Two ranges of spindle speeds were available. The slower drill (Code ABEL) had 1725, 2600, 3000 and 4700 rpm whilst the faster, fitted with a 3450 rpm motor (Code ABKP) ran at 3450, 5200, 6000 and 9400 rpm.
Small, Jacobs type, chucks are not recommended for holding microscopic drills - however, they can still be used if extreme accuracy is not required

Levin also manufacture a range of tooling to fit their capstan lathes - all with a 1/2" shank
Left: adjustable Boring Tool Holder.
The head has a short micrometer screw-operated slide which allows the tool to be offset by up to 0.25".

Releasing Tap Holder.
Constructed with a shockless clutch releasing mechanism and with all working parts hardened and ground the maximum thread capacity is 1/8". The shank is adjustable for precise alignment.
This accessory was also available with shanks to fit the lathe headstock and tailstock.
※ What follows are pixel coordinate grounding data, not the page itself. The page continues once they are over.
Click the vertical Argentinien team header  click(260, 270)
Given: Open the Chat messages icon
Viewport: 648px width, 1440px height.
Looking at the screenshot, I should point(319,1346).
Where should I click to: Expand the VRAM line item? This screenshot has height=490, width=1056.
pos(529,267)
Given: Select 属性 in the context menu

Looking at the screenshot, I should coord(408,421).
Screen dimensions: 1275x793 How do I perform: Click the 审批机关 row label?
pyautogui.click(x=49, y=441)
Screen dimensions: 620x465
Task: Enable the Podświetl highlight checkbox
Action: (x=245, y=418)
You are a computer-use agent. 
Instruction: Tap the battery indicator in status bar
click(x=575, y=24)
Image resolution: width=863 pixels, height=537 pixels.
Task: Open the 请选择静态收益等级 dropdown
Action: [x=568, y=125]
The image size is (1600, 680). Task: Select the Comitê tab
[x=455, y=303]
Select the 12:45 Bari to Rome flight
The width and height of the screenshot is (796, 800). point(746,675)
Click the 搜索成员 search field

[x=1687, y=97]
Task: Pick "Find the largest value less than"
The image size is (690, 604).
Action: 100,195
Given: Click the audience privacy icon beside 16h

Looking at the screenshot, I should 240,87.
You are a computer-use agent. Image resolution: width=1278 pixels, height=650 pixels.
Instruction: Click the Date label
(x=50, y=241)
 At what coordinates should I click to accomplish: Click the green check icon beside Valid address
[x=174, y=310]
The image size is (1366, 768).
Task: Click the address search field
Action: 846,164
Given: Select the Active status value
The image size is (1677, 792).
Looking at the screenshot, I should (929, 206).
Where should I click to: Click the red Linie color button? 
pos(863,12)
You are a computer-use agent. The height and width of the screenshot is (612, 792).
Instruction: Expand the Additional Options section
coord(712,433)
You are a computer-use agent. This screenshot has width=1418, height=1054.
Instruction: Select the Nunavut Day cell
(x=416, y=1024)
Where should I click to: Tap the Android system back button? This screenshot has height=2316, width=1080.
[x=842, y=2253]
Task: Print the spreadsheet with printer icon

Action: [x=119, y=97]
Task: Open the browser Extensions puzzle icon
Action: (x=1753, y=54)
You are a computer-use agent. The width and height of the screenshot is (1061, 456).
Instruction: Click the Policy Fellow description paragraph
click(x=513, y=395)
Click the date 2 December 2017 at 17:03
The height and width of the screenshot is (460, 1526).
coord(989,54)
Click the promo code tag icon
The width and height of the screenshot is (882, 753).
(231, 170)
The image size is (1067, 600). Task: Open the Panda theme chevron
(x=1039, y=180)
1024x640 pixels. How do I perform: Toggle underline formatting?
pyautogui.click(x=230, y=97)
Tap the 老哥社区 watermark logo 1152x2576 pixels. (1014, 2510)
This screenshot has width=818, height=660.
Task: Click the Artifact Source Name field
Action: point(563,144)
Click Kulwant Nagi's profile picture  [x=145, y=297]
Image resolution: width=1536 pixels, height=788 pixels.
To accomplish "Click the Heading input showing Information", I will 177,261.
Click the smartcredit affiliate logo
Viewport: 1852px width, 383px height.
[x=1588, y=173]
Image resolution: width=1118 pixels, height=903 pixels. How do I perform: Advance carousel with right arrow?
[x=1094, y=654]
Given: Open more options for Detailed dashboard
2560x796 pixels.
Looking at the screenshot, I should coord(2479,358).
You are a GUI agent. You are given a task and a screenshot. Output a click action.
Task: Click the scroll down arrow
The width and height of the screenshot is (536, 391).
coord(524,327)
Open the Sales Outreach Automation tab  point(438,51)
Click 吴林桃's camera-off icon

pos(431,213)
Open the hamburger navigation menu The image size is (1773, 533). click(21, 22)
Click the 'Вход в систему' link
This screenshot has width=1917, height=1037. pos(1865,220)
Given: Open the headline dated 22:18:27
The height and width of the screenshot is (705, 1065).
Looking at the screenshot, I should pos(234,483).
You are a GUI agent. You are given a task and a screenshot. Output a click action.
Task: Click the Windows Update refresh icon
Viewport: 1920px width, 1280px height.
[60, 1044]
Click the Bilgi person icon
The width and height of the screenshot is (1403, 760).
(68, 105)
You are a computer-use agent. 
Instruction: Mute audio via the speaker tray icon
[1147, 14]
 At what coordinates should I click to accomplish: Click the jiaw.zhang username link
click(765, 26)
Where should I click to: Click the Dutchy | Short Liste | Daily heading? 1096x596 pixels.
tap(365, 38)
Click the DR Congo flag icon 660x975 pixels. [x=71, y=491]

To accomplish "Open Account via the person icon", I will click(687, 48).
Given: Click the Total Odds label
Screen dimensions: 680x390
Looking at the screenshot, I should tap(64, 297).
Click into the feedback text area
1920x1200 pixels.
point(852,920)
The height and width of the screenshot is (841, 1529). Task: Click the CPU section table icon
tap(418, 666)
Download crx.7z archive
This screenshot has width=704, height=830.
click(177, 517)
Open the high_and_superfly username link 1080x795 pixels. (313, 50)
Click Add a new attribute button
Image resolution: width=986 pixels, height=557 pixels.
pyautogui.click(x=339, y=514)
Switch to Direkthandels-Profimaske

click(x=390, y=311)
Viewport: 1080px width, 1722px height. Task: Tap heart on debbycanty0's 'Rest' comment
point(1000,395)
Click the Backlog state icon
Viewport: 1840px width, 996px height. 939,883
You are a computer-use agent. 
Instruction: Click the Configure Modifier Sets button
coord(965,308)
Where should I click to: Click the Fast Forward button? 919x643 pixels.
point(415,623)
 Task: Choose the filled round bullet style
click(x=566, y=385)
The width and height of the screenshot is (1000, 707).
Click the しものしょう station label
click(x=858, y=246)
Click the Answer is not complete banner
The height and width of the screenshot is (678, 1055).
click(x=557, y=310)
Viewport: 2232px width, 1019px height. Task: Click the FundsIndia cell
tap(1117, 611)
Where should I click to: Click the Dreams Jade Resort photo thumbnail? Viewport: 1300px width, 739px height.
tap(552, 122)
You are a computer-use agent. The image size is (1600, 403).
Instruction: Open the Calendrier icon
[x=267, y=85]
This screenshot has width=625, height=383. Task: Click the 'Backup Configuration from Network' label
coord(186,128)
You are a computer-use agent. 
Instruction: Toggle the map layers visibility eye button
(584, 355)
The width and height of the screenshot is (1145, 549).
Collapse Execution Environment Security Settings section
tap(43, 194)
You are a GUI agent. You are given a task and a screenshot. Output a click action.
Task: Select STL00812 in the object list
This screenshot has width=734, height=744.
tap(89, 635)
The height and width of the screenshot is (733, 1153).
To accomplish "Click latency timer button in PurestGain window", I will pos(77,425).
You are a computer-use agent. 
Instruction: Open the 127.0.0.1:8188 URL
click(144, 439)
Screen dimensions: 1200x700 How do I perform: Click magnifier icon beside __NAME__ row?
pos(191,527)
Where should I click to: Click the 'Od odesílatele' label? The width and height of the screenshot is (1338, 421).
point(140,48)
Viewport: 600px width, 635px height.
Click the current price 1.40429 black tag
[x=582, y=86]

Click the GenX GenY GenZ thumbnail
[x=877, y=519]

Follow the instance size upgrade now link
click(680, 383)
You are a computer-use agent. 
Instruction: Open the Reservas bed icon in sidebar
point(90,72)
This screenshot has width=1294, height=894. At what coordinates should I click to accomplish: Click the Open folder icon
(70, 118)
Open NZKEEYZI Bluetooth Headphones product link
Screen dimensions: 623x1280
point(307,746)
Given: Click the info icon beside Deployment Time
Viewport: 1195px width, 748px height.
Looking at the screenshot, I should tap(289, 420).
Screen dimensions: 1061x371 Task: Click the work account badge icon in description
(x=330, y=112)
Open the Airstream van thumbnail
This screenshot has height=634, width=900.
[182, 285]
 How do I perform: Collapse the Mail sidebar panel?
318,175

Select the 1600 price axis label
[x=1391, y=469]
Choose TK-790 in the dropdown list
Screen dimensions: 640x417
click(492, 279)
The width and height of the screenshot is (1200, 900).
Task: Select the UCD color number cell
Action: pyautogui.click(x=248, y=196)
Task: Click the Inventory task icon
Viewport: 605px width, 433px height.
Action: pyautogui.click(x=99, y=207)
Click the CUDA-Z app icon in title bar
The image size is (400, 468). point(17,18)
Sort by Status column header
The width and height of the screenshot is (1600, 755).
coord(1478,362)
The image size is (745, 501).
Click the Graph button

Releasing Holder for Geometric Die Head.
This unit is constructed to accept Geometric EJ5 Swiss Type adjustable die heads from 1/16" to 3/16". All working parts are hardened and ground and the shank adjustable for precise alignment.
This accessory was also available with shanks to fit the lathe headstock and tailstock.

Releasing Acorn Die Holder.
The head holding the shockless release mechanism is adjustable relative to the shank to obtain perfect alignment. All working parts are hardened and ground.
This accessory was also available with shanks to fit the

Floating Collet Holder.
This unit, with a hardened and ground shank and head, accepts WW type lathe collets. Because so many sizes of collet are available (in microscopic steps) that the need to make bushes to hold tools is virtually eliminated.

Drill Chuck - useful for holding small drills, reamers and other tools. Two types were available, one with a maximum capacity of 5/32 - the other 1/4".

Floating Reamer Holders.
Designed to accept standard machine reamers for precision reaming operations. The larger of two sizes available accepted reamers up to 3/8".

Box Tool. A micrometer adjustment is provided to set the cutter whilst hardened vees support the stock.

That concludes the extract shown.